━━━━━ Dataset excerpts
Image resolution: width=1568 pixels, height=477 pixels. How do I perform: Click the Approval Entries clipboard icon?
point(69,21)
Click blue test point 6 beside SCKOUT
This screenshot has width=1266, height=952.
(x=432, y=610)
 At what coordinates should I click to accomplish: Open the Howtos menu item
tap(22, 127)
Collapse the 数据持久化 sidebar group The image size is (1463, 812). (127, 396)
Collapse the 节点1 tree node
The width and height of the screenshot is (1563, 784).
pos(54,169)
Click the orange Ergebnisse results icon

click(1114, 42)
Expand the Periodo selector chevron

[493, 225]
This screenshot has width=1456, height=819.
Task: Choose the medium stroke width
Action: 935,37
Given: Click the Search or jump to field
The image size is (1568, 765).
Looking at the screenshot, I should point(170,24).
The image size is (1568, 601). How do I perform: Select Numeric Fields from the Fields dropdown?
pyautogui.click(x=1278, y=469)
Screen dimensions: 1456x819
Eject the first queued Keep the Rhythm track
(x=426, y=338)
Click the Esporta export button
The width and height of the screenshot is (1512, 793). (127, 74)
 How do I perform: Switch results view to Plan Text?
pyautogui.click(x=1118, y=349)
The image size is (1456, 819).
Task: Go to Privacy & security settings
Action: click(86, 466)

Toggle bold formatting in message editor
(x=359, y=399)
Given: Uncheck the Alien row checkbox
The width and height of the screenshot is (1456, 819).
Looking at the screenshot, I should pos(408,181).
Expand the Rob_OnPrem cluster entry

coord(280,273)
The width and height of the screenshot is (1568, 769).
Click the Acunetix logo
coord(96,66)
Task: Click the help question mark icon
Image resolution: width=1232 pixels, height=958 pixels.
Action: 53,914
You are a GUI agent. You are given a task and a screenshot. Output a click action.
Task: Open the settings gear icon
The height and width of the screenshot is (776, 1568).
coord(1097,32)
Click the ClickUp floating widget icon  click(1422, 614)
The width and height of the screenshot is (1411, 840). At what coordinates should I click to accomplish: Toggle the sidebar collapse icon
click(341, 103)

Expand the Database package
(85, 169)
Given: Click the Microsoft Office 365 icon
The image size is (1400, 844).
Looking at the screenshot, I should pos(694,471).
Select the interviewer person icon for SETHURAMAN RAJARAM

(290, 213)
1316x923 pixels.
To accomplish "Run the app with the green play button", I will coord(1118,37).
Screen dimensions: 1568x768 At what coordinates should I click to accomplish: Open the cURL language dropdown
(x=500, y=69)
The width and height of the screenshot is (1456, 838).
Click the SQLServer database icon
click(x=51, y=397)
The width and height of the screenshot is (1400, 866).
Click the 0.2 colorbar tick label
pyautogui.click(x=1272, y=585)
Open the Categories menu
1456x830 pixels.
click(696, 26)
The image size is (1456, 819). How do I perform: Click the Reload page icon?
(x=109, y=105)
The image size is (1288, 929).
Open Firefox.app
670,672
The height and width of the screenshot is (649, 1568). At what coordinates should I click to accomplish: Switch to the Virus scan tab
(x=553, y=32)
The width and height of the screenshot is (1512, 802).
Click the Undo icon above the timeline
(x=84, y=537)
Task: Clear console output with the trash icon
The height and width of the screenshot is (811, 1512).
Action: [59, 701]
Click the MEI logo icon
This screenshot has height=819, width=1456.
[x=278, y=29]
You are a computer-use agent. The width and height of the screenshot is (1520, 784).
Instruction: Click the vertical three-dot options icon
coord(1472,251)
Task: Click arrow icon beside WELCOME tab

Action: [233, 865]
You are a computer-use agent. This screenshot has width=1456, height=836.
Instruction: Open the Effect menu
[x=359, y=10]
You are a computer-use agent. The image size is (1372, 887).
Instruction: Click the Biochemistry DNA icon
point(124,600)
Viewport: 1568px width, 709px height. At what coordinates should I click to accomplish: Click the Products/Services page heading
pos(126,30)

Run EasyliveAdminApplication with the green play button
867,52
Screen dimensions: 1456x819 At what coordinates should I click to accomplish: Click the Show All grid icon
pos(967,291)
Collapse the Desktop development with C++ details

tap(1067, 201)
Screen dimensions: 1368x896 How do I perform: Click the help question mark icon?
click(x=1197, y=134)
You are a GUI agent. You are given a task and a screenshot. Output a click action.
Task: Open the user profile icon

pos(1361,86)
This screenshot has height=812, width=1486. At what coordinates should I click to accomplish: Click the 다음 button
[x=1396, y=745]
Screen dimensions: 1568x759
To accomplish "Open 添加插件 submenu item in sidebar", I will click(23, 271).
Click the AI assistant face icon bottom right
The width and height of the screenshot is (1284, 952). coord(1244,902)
━━━━━━━━━━
Instructions to follow: Output each entry precisely as given.

Answer to this task:
Image resolution: width=1568 pixels, height=477 pixels. How do I perform: Click the Approval Entries clipboard icon?
point(69,21)
Click blue test point 6 beside SCKOUT
This screenshot has width=1266, height=952.
(x=432, y=610)
 At what coordinates should I click to accomplish: Open the Howtos menu item
tap(22, 127)
Collapse the 数据持久化 sidebar group The image size is (1463, 812). (127, 396)
Collapse the 节点1 tree node
The width and height of the screenshot is (1563, 784).
pos(54,169)
Click the orange Ergebnisse results icon

click(1114, 42)
Expand the Periodo selector chevron

[493, 225]
This screenshot has width=1456, height=819.
Task: Choose the medium stroke width
Action: 935,37
Given: Click the Search or jump to field
The image size is (1568, 765).
Looking at the screenshot, I should point(170,24).
The image size is (1568, 601). How do I perform: Select Numeric Fields from the Fields dropdown?
pyautogui.click(x=1278, y=469)
Screen dimensions: 1456x819
Eject the first queued Keep the Rhythm track
(x=426, y=338)
Click the Esporta export button
The width and height of the screenshot is (1512, 793). (127, 74)
 How do I perform: Switch results view to Plan Text?
pyautogui.click(x=1118, y=349)
The image size is (1456, 819).
Task: Go to Privacy & security settings
Action: click(86, 466)

Toggle bold formatting in message editor
(x=359, y=399)
Given: Uncheck the Alien row checkbox
The width and height of the screenshot is (1456, 819).
Looking at the screenshot, I should pos(408,181).
Expand the Rob_OnPrem cluster entry

coord(280,273)
The width and height of the screenshot is (1568, 769).
Click the Acunetix logo
coord(96,66)
Task: Click the help question mark icon
Image resolution: width=1232 pixels, height=958 pixels.
Action: 53,914
You are a GUI agent. You are given a task and a screenshot. Output a click action.
Task: Open the settings gear icon
The height and width of the screenshot is (776, 1568).
coord(1097,32)
Click the ClickUp floating widget icon  click(1422, 614)
The width and height of the screenshot is (1411, 840). At what coordinates should I click to accomplish: Toggle the sidebar collapse icon
click(341, 103)

Expand the Database package
(85, 169)
Given: Click the Microsoft Office 365 icon
The image size is (1400, 844).
Looking at the screenshot, I should pos(694,471).
Select the interviewer person icon for SETHURAMAN RAJARAM

(290, 213)
1316x923 pixels.
To accomplish "Run the app with the green play button", I will coord(1118,37).
Screen dimensions: 1568x768 At what coordinates should I click to accomplish: Open the cURL language dropdown
(x=500, y=69)
The width and height of the screenshot is (1456, 838).
Click the SQLServer database icon
click(x=51, y=397)
The width and height of the screenshot is (1400, 866).
Click the 0.2 colorbar tick label
pyautogui.click(x=1272, y=585)
Open the Categories menu
1456x830 pixels.
click(696, 26)
The image size is (1456, 819). How do I perform: Click the Reload page icon?
(x=109, y=105)
The image size is (1288, 929).
Open Firefox.app
670,672
The height and width of the screenshot is (649, 1568). At what coordinates should I click to accomplish: Switch to the Virus scan tab
(x=553, y=32)
The width and height of the screenshot is (1512, 802).
Click the Undo icon above the timeline
(x=84, y=537)
Task: Clear console output with the trash icon
The height and width of the screenshot is (811, 1512).
Action: [59, 701]
Click the MEI logo icon
This screenshot has height=819, width=1456.
[x=278, y=29]
You are a computer-use agent. The width and height of the screenshot is (1520, 784).
Instruction: Click the vertical three-dot options icon
coord(1472,251)
Task: Click arrow icon beside WELCOME tab

Action: [233, 865]
You are a computer-use agent. This screenshot has width=1456, height=836.
Instruction: Open the Effect menu
[x=359, y=10]
You are a computer-use agent. The image size is (1372, 887).
Instruction: Click the Biochemistry DNA icon
point(124,600)
Viewport: 1568px width, 709px height. At what coordinates should I click to accomplish: Click the Products/Services page heading
pos(126,30)

Run EasyliveAdminApplication with the green play button
867,52
Screen dimensions: 1456x819 At what coordinates should I click to accomplish: Click the Show All grid icon
pos(967,291)
Collapse the Desktop development with C++ details

tap(1067, 201)
Screen dimensions: 1368x896 How do I perform: Click the help question mark icon?
click(x=1197, y=134)
You are a GUI agent. You are given a task and a screenshot. Output a click action.
Task: Open the user profile icon

pos(1361,86)
This screenshot has height=812, width=1486. At what coordinates should I click to accomplish: Click the 다음 button
[x=1396, y=745]
Screen dimensions: 1568x759
To accomplish "Open 添加插件 submenu item in sidebar", I will click(23, 271).
Click the AI assistant face icon bottom right
The width and height of the screenshot is (1284, 952). coord(1244,902)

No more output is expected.